(PROBLEM TO SOLVE)
Could you write the next part of the mailing-list thread about the device exclusive memory access patch, picking up after its last line?
— start SUPPLIED PASSAGE —
Re: [PATCH v7 5/8] mm: Device exclusive memory access

From: Alistair Popple
Date: Wed Mar 31 2021 - 22:21:36 EST


On Thursday, 1 April 2021 11:48:13 AM AEDT Jason Gunthorpe wrote:
> On Thu, Apr 01, 2021 at 11:45:57AM +1100, Alistair Popple wrote:
> > On Thursday, 1 April 2021 12:46:04 AM AEDT Jason Gunthorpe wrote:
> > > On Thu, Apr 01, 2021 at 12:27:52AM +1100, Alistair Popple wrote:
> > > > On Thursday, 1 April 2021 12:18:54 AM AEDT Jason Gunthorpe wrote:
> > > > > On Wed, Mar 31, 2021 at 11:59:28PM +1100, Alistair Popple wrote:
> > > > >
> > > > > > I guess that makes sense as the split could go either way at the
> > > > > > moment but I should add a check to make sure this isn't used with
> > > > > > pinned pages anyway.
— end SUPPLIED PASSAGE —
— start LISTED ENTRIES —
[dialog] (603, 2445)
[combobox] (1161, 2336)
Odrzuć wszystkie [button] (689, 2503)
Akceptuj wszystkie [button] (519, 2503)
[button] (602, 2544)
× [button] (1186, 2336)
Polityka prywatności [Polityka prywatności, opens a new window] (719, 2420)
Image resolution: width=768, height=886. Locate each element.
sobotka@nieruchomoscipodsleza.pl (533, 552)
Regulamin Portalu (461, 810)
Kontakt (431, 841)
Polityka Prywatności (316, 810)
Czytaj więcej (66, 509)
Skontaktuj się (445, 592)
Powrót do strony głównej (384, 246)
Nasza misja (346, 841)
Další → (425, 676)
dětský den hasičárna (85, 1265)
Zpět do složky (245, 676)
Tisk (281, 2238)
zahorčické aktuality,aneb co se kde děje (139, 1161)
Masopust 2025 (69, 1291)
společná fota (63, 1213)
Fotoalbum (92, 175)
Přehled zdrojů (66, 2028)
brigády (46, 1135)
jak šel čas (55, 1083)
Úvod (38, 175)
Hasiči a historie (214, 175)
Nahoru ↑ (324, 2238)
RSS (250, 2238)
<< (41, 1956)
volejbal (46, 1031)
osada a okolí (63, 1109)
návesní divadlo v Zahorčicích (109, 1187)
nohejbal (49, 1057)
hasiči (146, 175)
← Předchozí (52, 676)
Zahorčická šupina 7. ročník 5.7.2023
— end LISTED ENTRIES —
(TASK RESULT)
> > > > >
> > > > > Is it possible to have a pinned page under one of these things? If I
> > > > > pin it before you migrate it then it remains pinned but hidden under
> > > > > the swap entry?
> > > >
> > > > At the moment yes. But I had planned (and this reminded me) to add a
check
> > to
> > > > prevent marking pinned pages for exclusive access.
> > >
> > > How do you even do that without races with GUP fast?
> >
> > Unless I've missed something I think I've convinced myself it should be
safe
> > to do the pin check after make_device_exclusive() has replaced all the
PTEs
> > with exclusive entries.
> >
> > GUP fast sequence:
> > 1. Read PTE
> > 2. Pin page
> > 3. Check PTE
> > 4. if PTE changed -> unpin and fallback
> >
> > If make_device_exclusive() runs after (1) it will either succeed or see
the
> > pin from (2) and fail (as desired). GUP should always see the PTE change
and
> > fallback which will revoke the exclusive access.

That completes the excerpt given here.